───── Supplied records

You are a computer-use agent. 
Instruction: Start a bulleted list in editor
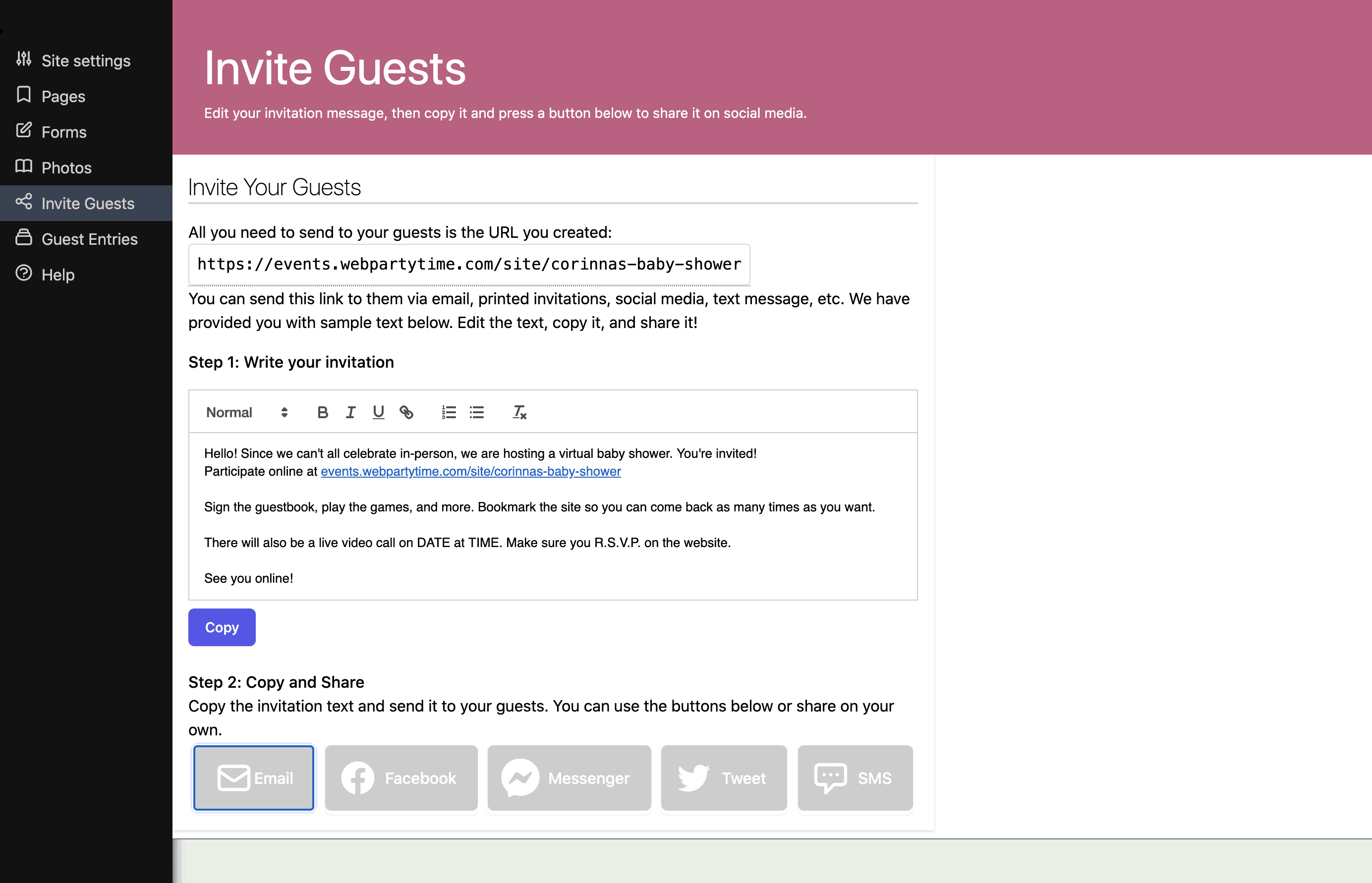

──────────
───── Supplied records

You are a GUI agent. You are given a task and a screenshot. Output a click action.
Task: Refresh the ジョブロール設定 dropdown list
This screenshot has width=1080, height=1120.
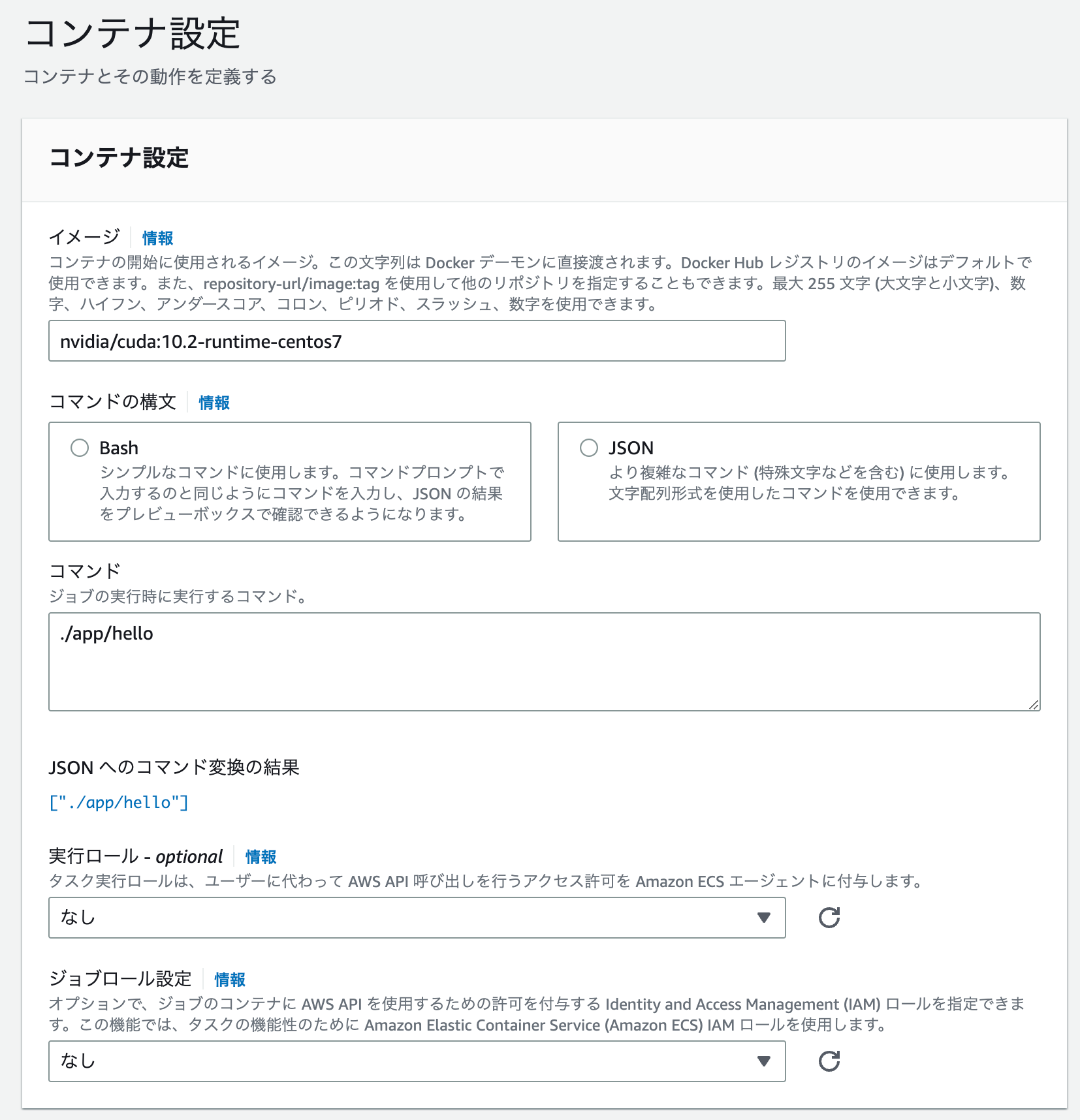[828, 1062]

──────────
───── Supplied records

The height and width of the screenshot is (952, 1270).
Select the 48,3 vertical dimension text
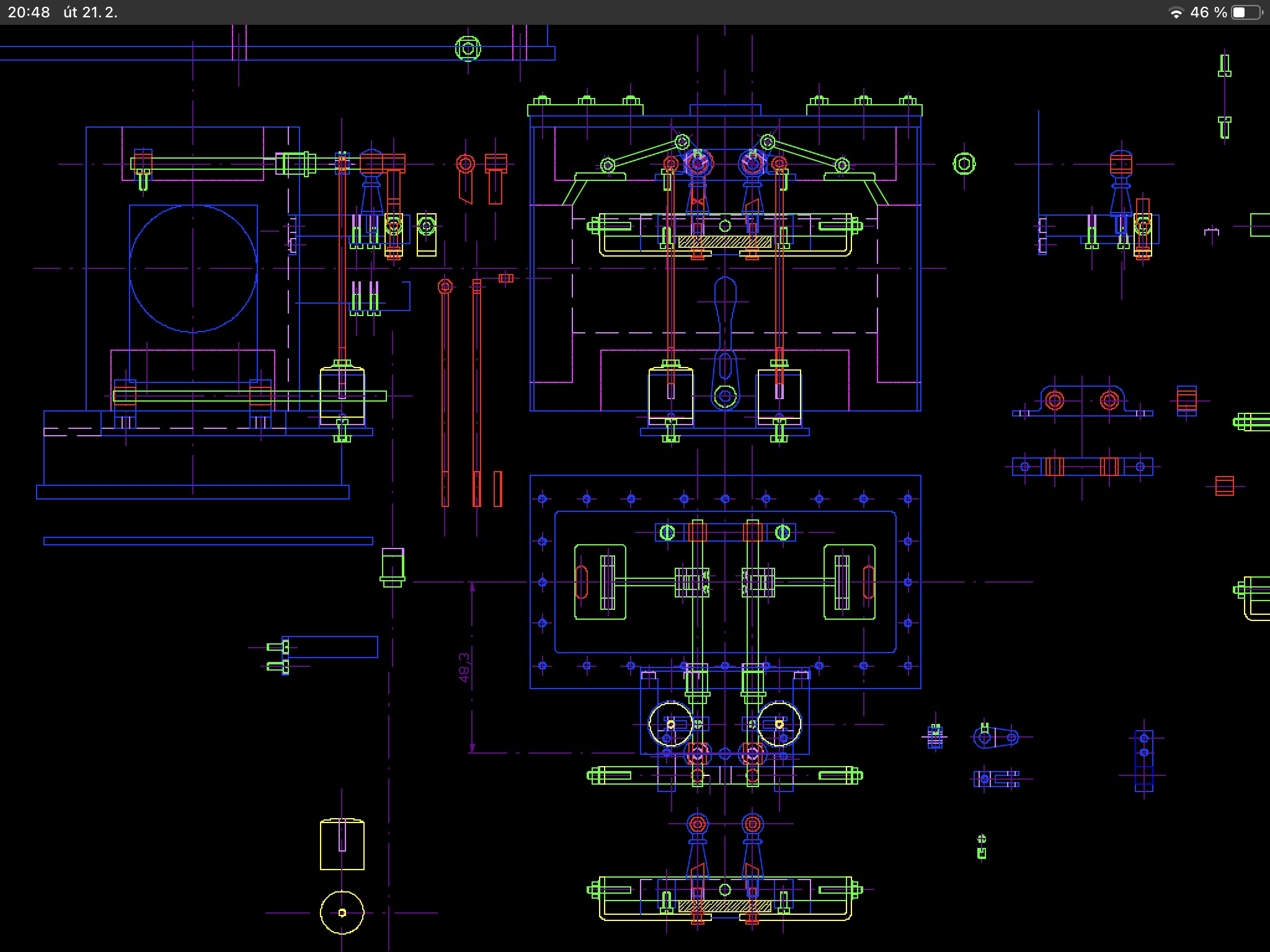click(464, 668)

──────────

§ **Work to be completed**
Would you retype the lines above from the one with "You are a computer-use agent." down to the one with "Instruction: Start a bulleted list in editor", word for word, both ends included and no other lines?

§ **Exercise response**
You are a computer-use agent. 
Instruction: Start a bulleted list in editor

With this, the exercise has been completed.